[Saved entries]
——————
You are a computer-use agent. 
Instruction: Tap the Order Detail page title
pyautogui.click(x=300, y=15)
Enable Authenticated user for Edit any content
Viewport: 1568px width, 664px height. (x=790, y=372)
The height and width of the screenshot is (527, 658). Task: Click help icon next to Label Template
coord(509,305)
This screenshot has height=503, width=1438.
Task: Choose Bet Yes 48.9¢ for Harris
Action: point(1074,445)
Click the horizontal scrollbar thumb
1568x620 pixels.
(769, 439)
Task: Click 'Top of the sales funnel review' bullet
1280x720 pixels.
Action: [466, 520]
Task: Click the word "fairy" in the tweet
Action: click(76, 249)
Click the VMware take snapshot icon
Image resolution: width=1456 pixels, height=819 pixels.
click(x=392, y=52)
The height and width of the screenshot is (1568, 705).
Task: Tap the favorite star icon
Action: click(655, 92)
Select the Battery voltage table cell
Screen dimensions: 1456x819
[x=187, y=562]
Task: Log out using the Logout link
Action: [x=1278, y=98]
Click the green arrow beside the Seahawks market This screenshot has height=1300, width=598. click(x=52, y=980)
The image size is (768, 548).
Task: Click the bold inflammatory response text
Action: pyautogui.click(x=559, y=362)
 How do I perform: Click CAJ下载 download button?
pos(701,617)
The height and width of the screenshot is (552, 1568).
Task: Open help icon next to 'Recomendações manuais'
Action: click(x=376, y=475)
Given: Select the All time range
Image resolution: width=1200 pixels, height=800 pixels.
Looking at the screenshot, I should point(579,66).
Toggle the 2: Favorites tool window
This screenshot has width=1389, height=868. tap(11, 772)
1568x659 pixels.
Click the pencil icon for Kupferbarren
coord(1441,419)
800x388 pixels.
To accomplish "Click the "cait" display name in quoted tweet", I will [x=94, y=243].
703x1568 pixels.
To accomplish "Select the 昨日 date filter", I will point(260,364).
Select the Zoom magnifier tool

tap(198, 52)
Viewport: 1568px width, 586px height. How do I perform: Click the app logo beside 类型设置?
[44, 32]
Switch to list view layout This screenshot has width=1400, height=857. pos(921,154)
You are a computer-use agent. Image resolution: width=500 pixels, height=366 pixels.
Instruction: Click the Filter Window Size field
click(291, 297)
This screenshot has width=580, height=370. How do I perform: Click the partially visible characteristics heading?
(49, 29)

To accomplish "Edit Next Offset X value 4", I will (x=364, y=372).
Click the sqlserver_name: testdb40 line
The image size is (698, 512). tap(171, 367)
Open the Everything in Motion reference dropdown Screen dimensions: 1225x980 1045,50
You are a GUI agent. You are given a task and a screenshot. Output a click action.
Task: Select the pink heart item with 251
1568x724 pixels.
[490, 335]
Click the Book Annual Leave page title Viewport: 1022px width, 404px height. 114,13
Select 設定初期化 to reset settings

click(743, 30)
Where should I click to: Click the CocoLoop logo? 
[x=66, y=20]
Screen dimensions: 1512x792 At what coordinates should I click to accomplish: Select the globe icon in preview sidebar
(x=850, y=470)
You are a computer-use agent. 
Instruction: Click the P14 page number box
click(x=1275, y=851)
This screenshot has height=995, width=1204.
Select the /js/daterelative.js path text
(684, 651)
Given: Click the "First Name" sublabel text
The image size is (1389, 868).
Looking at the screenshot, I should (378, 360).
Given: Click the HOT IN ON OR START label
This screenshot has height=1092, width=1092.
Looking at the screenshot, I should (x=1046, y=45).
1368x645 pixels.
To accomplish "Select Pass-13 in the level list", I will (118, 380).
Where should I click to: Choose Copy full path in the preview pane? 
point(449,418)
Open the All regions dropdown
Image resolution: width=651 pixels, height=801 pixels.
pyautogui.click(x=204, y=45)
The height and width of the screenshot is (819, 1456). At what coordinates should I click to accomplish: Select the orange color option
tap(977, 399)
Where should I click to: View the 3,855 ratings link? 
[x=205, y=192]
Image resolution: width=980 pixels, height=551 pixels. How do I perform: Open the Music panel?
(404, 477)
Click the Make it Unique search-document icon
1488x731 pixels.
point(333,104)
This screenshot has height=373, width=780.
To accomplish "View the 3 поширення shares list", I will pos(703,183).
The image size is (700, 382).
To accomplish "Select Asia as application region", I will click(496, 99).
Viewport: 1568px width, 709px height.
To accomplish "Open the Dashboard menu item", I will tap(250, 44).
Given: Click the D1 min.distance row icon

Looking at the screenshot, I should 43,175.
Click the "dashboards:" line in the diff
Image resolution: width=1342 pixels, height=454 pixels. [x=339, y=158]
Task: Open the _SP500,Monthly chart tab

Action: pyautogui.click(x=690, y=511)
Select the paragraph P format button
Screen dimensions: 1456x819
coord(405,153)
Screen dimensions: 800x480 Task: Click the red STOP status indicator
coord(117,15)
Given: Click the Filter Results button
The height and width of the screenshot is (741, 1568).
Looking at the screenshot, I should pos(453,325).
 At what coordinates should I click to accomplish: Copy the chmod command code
——————
Find each line in the records above that contains the string "Viewport" and copy those lines out in full.

Viewport: 1568px width, 664px height. (x=790, y=372)
Viewport: 1568px width, 586px height. How do I perform: Click the app logo beside 类型设置?
Click the Book Annual Leave page title Viewport: 1022px width, 404px height. 114,13
Viewport: 1568px width, 709px height.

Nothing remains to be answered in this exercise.